Dose Painting With the Gamma Knife Lightning Dose Optimizer: Technical Description and Validation of Dose Delivery

Abstract

Abstract Objective: The recently introduced Gamma Knife (GK) Lightning (Elekta) fast inverse planning dose optimizer allows concurrent optimization of multiple targets, but the optimizer’s use for generating a simultaneous integrated boost (SIB) plan has not been described and validated for accuracy of dose delivery. Here, we describe a method for creating an SIB using the GK Lightning optimizer and conduct validation of dose delivery.
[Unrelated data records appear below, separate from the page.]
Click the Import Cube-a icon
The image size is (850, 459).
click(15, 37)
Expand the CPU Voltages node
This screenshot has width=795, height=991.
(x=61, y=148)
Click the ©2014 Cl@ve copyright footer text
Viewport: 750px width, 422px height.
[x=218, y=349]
Materials and Methods: Radiochromic film was positioned in an anthropomorphic phantom. A 15.7-cm3 irregular contour was drawn to represent a brain metastasis resection cavity, a uniform 2-mm radial-expansion contour created, and a 1.6-cm3 contour drawn representing a nodule of residual disease within the cavity. Targets were prescribed 3 Gy (2-mm expansion), 4 Gy (cavity), and 5 Gy (residual disease) in 1 fraction. Within the GammaPlan Lightning optimizer, “beam-on time” and “low-dose” settings were iteratively adjusted to create a clinically acceptable plan. Treatment was delivered using the GK Icon system. The film was scanned and calibrated for absolute dosimetry. Global gamma index analyses were performed at various dose and distance tolerances. Results: An 18-minute treatment plan with 40 shots was delivered. Prescription isodose lines were 3 Gy at 55% (2-mm expansion), 4 Gy at 69% (resection cavity), and 5 Gy at 75% (residual disease). All target volumes had greater than or equal to 99% prescription dose coverage and the maximum dose was 6.9 Gy. Paddick conformality indices were 0.79 (2-mm expansion), 0.74 (resection cavity), and 0.15 (residual disease). Gamma index pass rate, mean, and median values were 77%, 0.68, and 0.54 at 1%/1-mm tolerance, 85%, 0.58, and 0.49 at 2%/1-mm tolerance, and 97%, 0.34, and 0.28 at 2%/2-mm tolerance. Conclusion: We successfully created an SIB plan with the GK Lightning optimizer, verifying dose delivery within clinically acceptable tolerances. Future work is needed to determine optimal dose levels for use in clinical practice and determine what disease entities may benefit from an SIB.